El ilustrador salmantino de las manos en llamas

Ricardo Cavolo, delante de 'conan', en su estudio de Barcelona. /Lunwerg
Ricardo Cavolo, delante de 'conan', en su estudio de Barcelona. / Lunwerg

Ricardo Cavolo publica 'Jumpry. Autobiografía', la narración ilustrada de su infancia y juventud jalonada por los demonios de la depresión y el antídoto de un hijo

Victoria M. Niño
VICTORIA M. NIÑOValladolid

La lista de las 23 casas habitadas, los reproches de escolares poco amigos, el refugio del dibujo, los viajes con su padre a Gredos, los compañeros 'comiqueros' de su soledad, la vida con los gitanos de Ciudad Rodrigo, la fría Salamanca y el confortable anonimato del mapamundi, los primeros contratos, dos lustros de adicción al trabajo, una depresión y una compañera que la aguanta y finalmente, un hijo. Brochazos de las 320 páginas de la autobiografía de Ricardo Cavolo que se despide con ella de Jampry, el niño que fue.
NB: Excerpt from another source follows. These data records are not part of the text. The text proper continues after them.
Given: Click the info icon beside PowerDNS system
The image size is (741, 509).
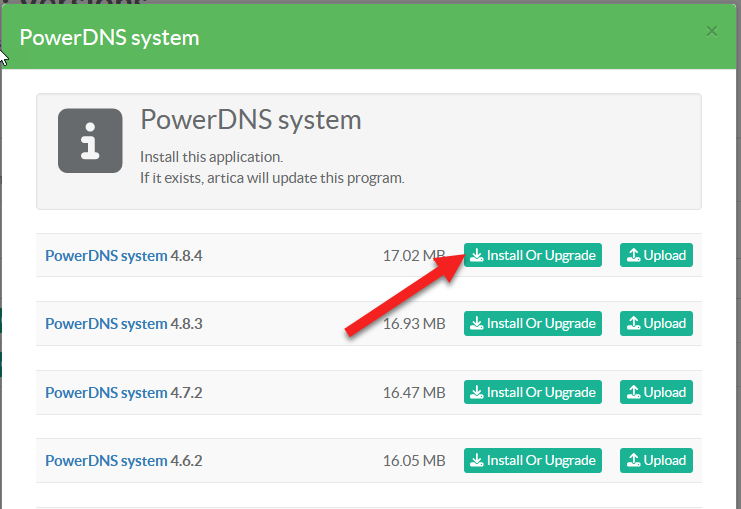Looking at the screenshot, I should (x=91, y=141).
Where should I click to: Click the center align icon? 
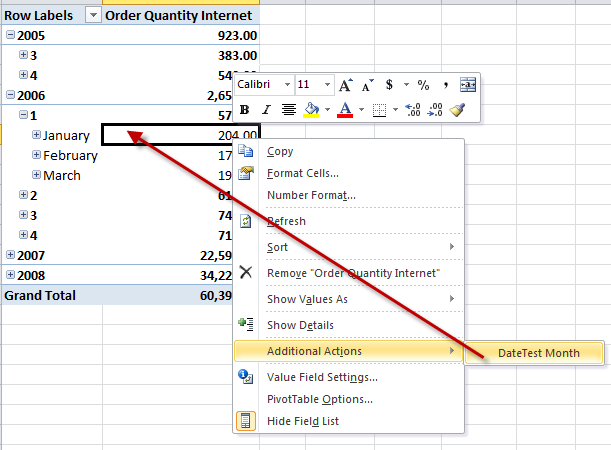tap(288, 110)
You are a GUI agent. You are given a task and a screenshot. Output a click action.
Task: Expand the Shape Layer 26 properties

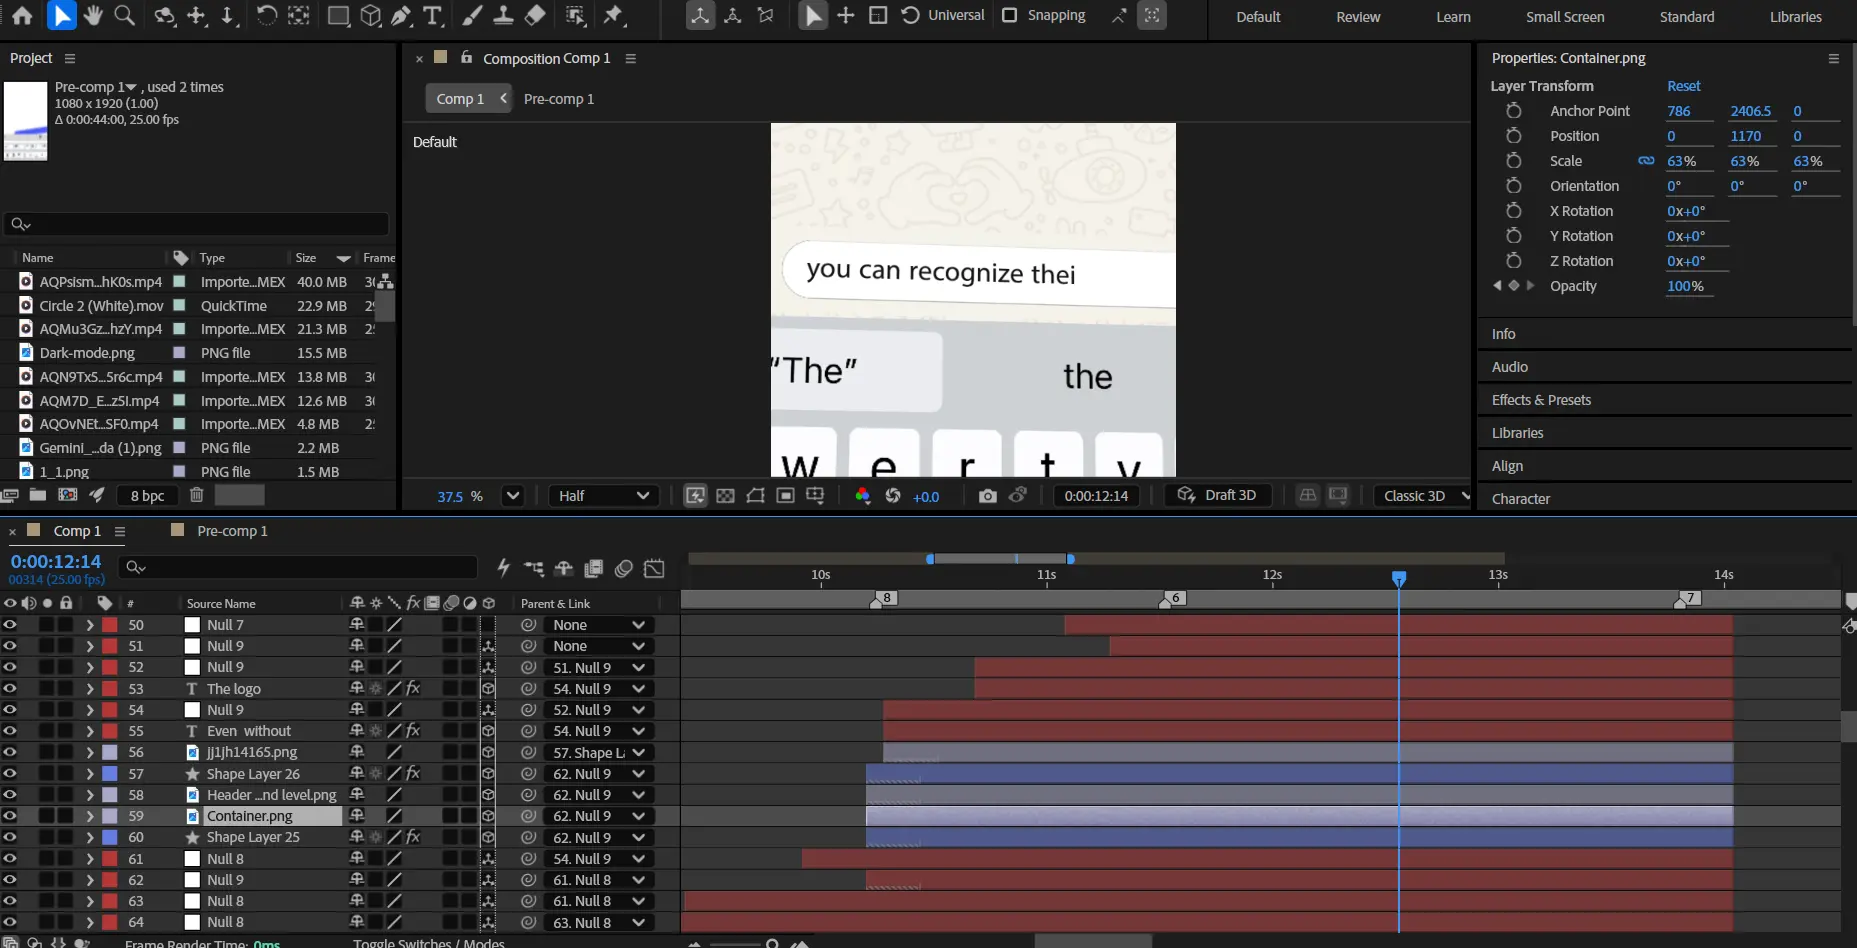[x=89, y=774]
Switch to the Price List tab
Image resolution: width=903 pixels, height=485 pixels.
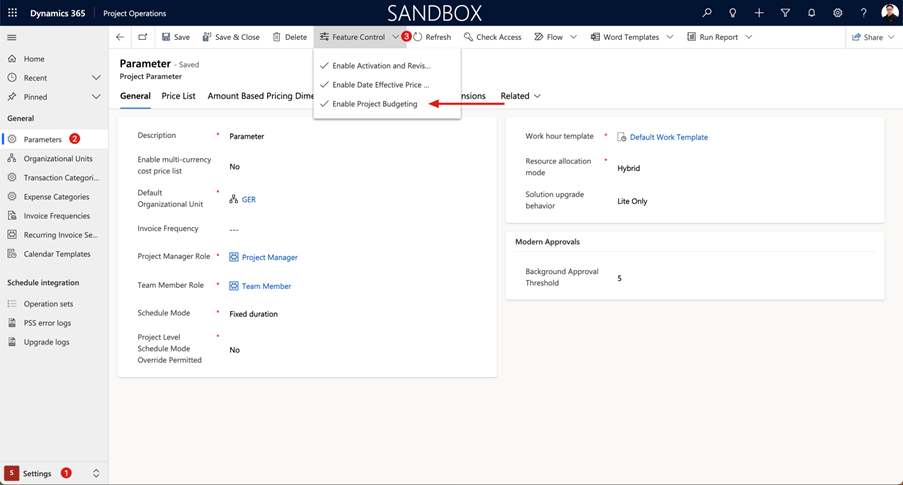[179, 96]
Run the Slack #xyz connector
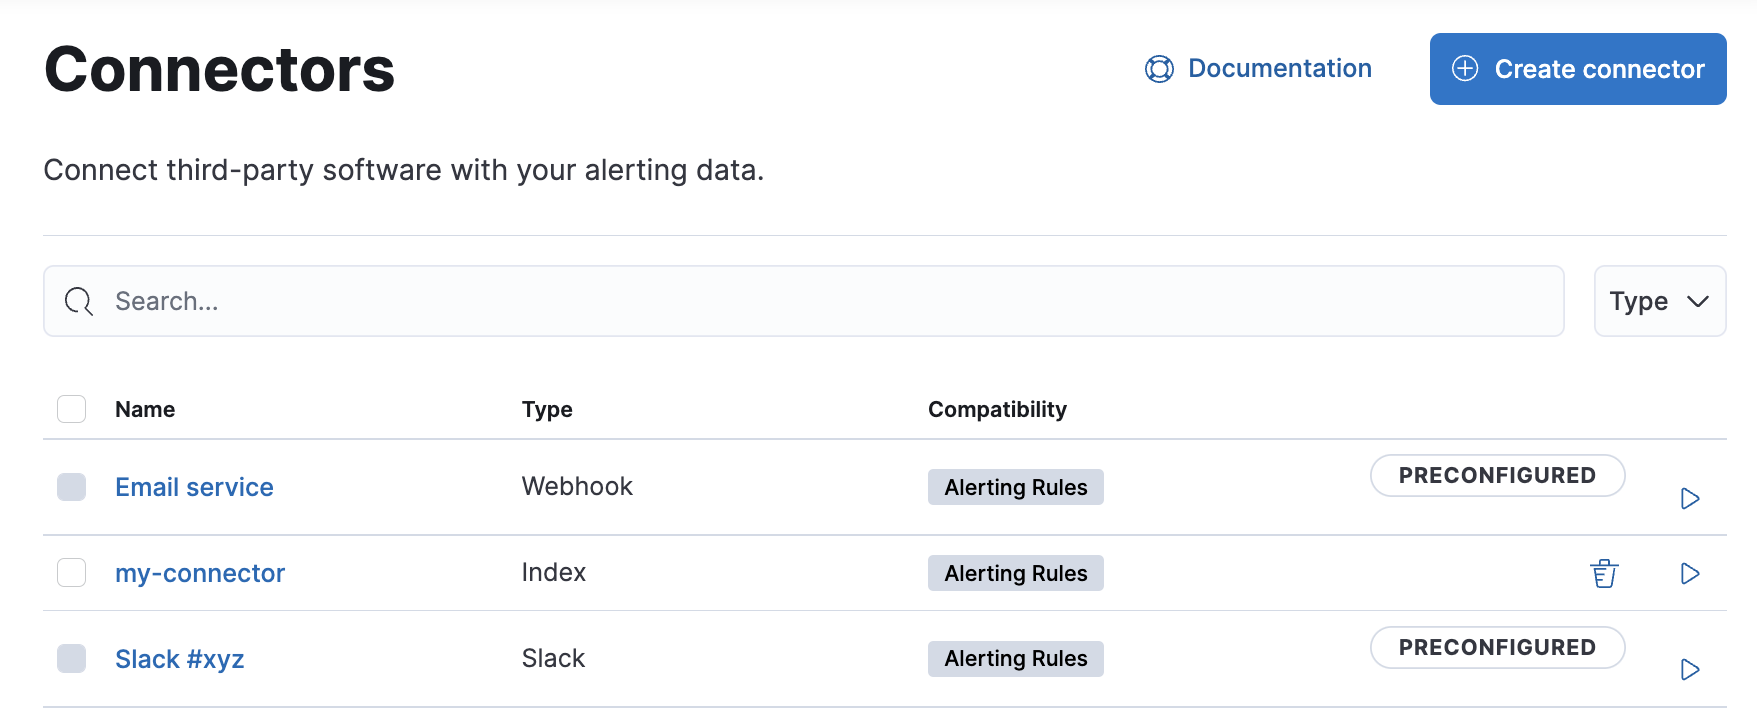This screenshot has width=1757, height=721. 1690,669
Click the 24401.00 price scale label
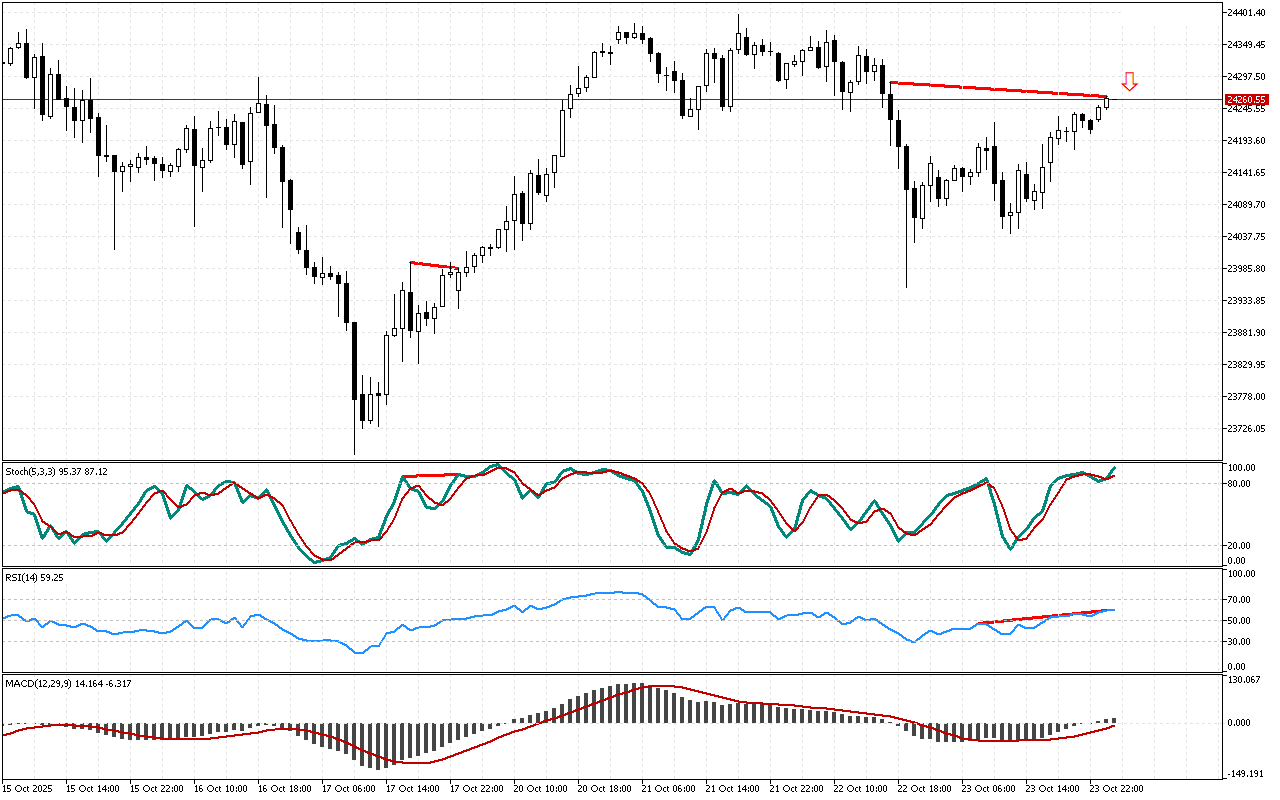The image size is (1280, 800). click(x=1245, y=13)
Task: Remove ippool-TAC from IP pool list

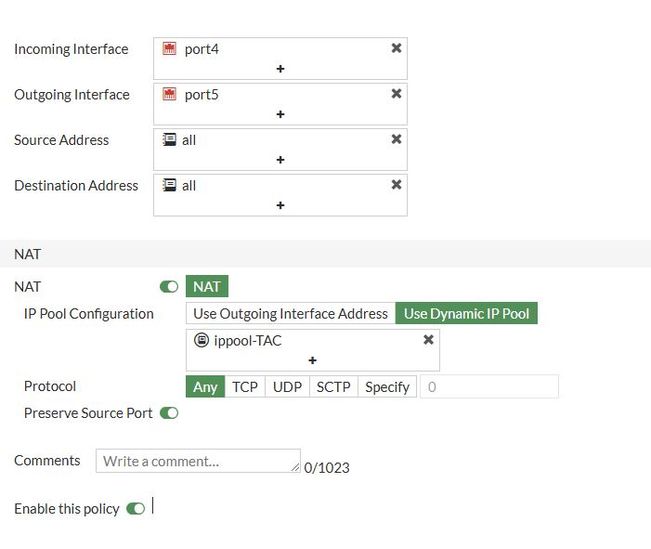Action: (428, 340)
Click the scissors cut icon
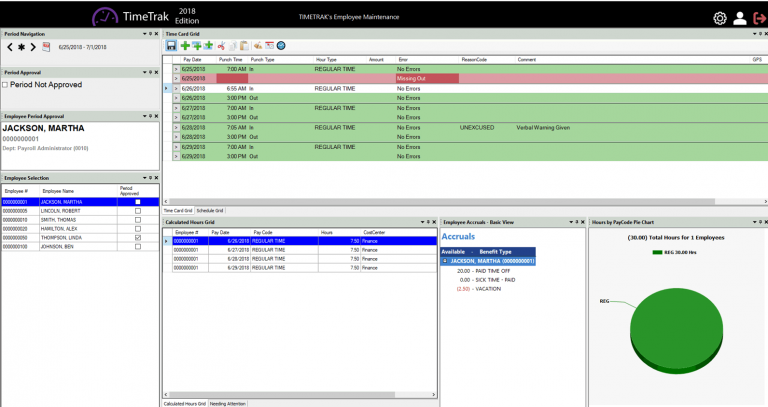 click(220, 46)
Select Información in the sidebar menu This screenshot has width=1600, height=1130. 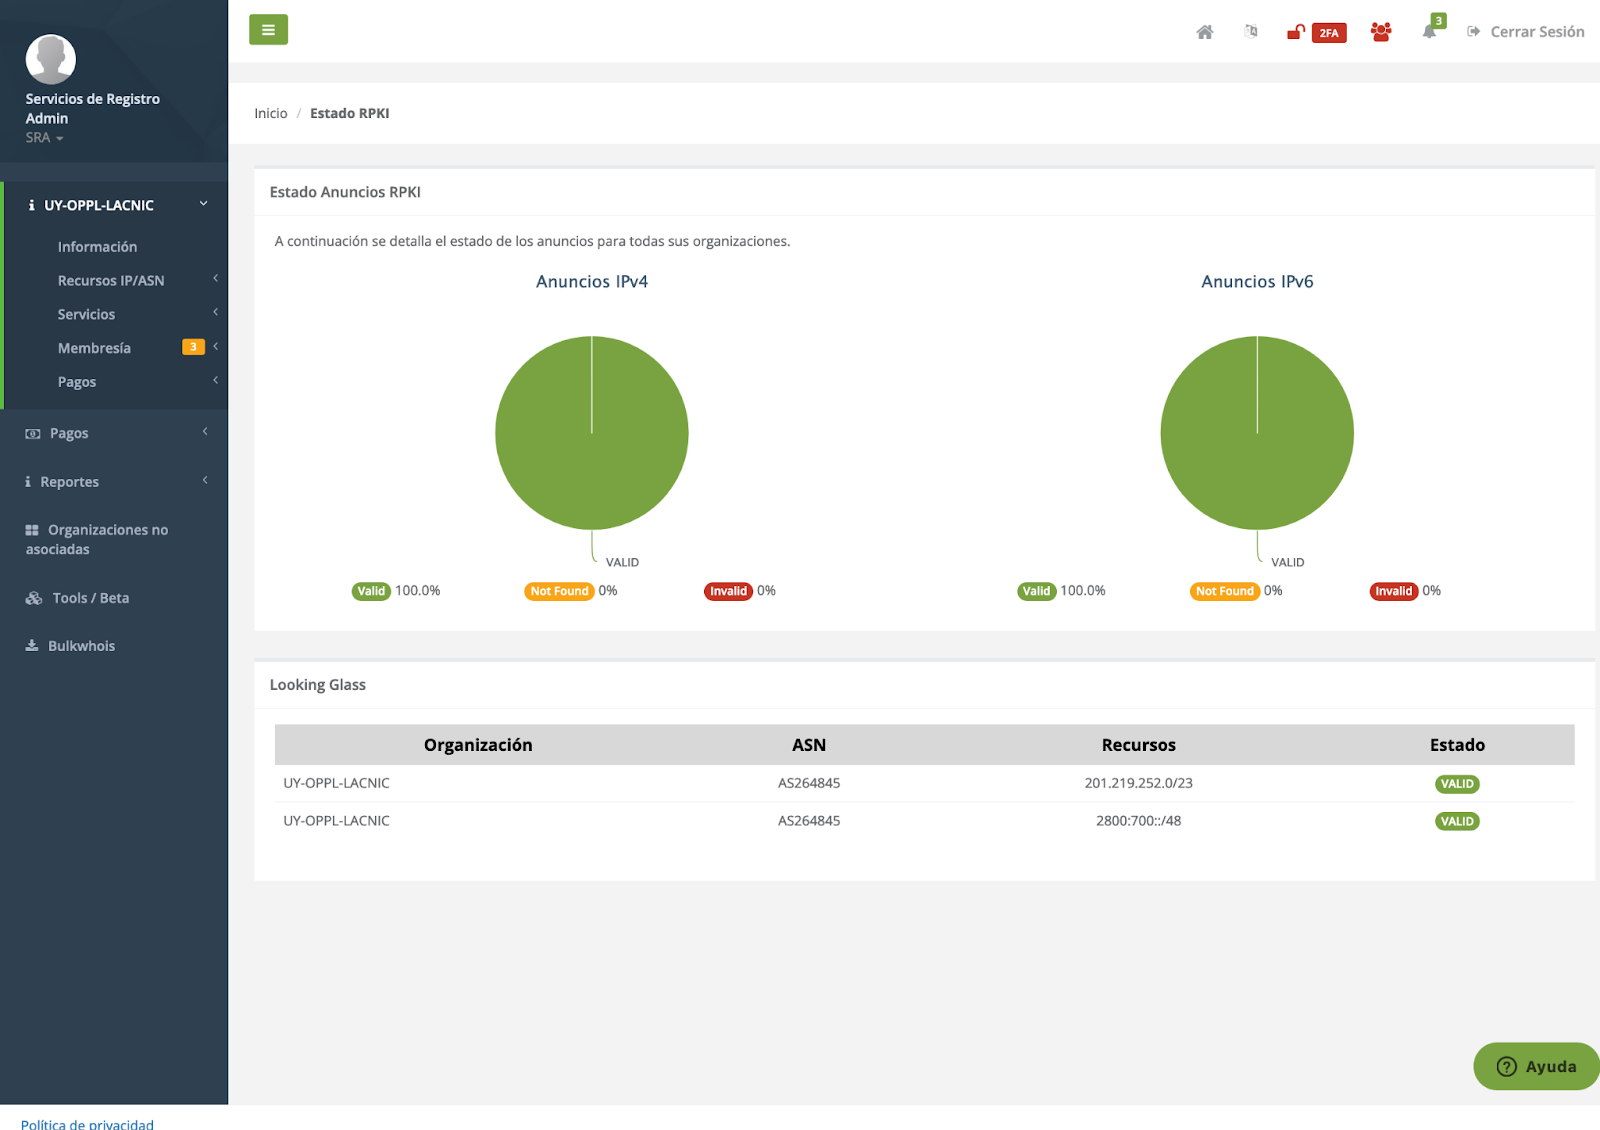pos(97,247)
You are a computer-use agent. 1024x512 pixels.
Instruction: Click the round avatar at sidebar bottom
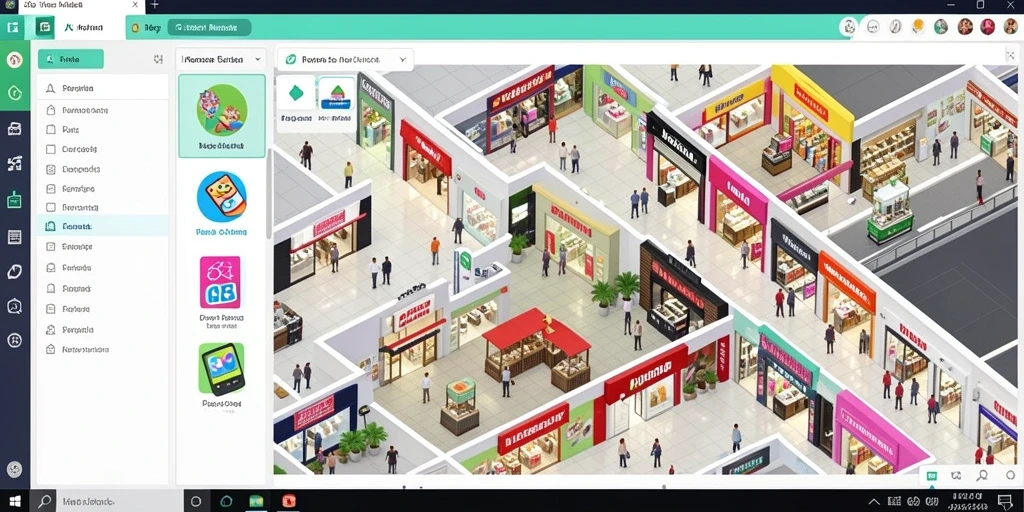[x=14, y=469]
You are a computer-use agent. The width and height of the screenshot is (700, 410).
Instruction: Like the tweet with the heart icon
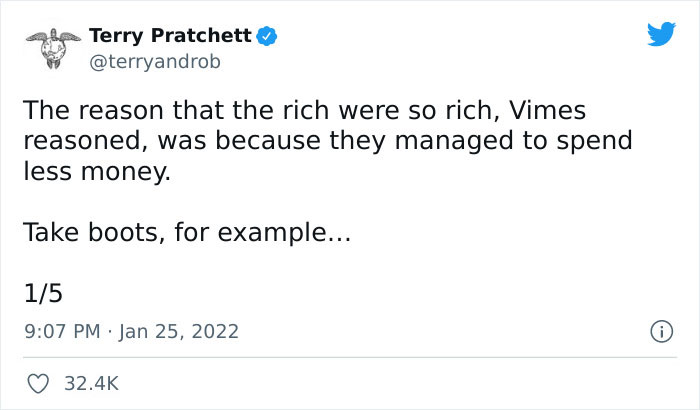(x=39, y=383)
El ilustrador que ve tanto como sus personajes –dotados de cuatro ojos–, el que puebla de corazones y llamas todas sus creaciones, ha tenido que rebasar la treintena larga para sentirse, para dejar fluir sus emociones, como una parte más de su vida y de su trabajo. 'Jamfry. Autobiografía' (Lunwerg) es su último libro, tras el éxito de 'Periferias', '100 películas sin las que no podría estar vivo' y 'Historia ilustrada de la música', y el primero en el que prueba sus credenciales como escritor.

«No hay Cavolo escritor, solo que entendí que lo necesitaba para contar bien lo que tenía que contar. Cuando escribes, debes saber sobre lo que escribes y en este caso conocía bien la materia», dice. Dejar constancia con palabras de su historia fue un intento de aprehender su vida, «se me ocurrió durante la terapia y también por lo que me decía mi padre que cuando tienes un hijo vienen muchos 'feedbacks' a la cabeza. Algunos vuelven, otros los pierdes para siempre. Me di cuenta de lo importante que es lo que te pasa. Luego cuando lo escribes es como cuando estudias y haces esquemas, una manera de reescribir tus recuerdos que te lleva a aprenderlos mejor».

Melancólico

El libro lo abre una carta de su padre y otra de su novia, ambos artistas. A Álvaro le debemos la explicación de por qué Jamfry, «desde los primeros meses se te puso una mirada de chico duro en una cara sonriente», así que Bogart fue el referente. María Herreros, por su parte, advierte de que Ricardo «siempre llevará un niño triste dentro». Cavolo matiza, más que triste «melancólico» y la aceptación de la tristeza como parte de la vida. «No todos podemos ser tan triunfalistas, sonrientes y optimistas como la televisión, el cine o ahora las redes sociales nos obligan a ser», sostiene el autor en su libro. «Además la melancolía es oro para un artista». Este admirador de Conan, Indiana Jones y los Simpson es refractario a hablar de su obra, aunque tenga plena conciencia de su condición de artista, –«mi patria verdadera es el dibujo y la pintura desde que tengo uso de razón»–. Prefiere no buscar razones para las llamas, los ojos dobles, el barroquismo colorista que ahora tiende a aligerarse. «Quiero quitar verborrea. Voy directo a lo que quiero contar. Por otra parte, prefiero que el público genere su propia lectura sin dar explicaciones. La obra la recibes según tengas el día, el momento, me gusta esa variedad. No me considero con verdad absoluta, que cada uno reaccione como quiera».

Ese estilo se forjó a base de trabajo, al igual que su querido Dubuffet y el 'art brut', sin interferencias académicas, como alguna que vivió en la Facultad de Bellas Artes. Una Erasmus en Milán, un máster en Madrid, sancionaron un camino tomado hace tiempo que encandiló a compañías internacionales. Mudanzas y encargos encadenados que comenzaron en el Circo del Sol diluyeron la melancolía de Cavolo hasta convertirle en «un androide» productor. Salió de aquella gracias a María Herreros, a su padre, a Gredos. Dominó los demonios hasta poder nombrarlos y mantenerlos en un rincón del alma. «El libro no tiene afán de ayudar, es egoísta, para mí. Tampoco es conclusivo, no por contar los problemas quedan solucionados».

Cavolo ha aprendido a parar, a vivir el presente con la intensidad antes reservada al papel. Despide a Jampry, de aquel niño le queda la mirada y las ganas de dibujar –se tatuó las llamas en sus manos que recuerdan el deseo ardiente de comunicarse– y se concentra en un libro sobre su otra familia, los Simpson.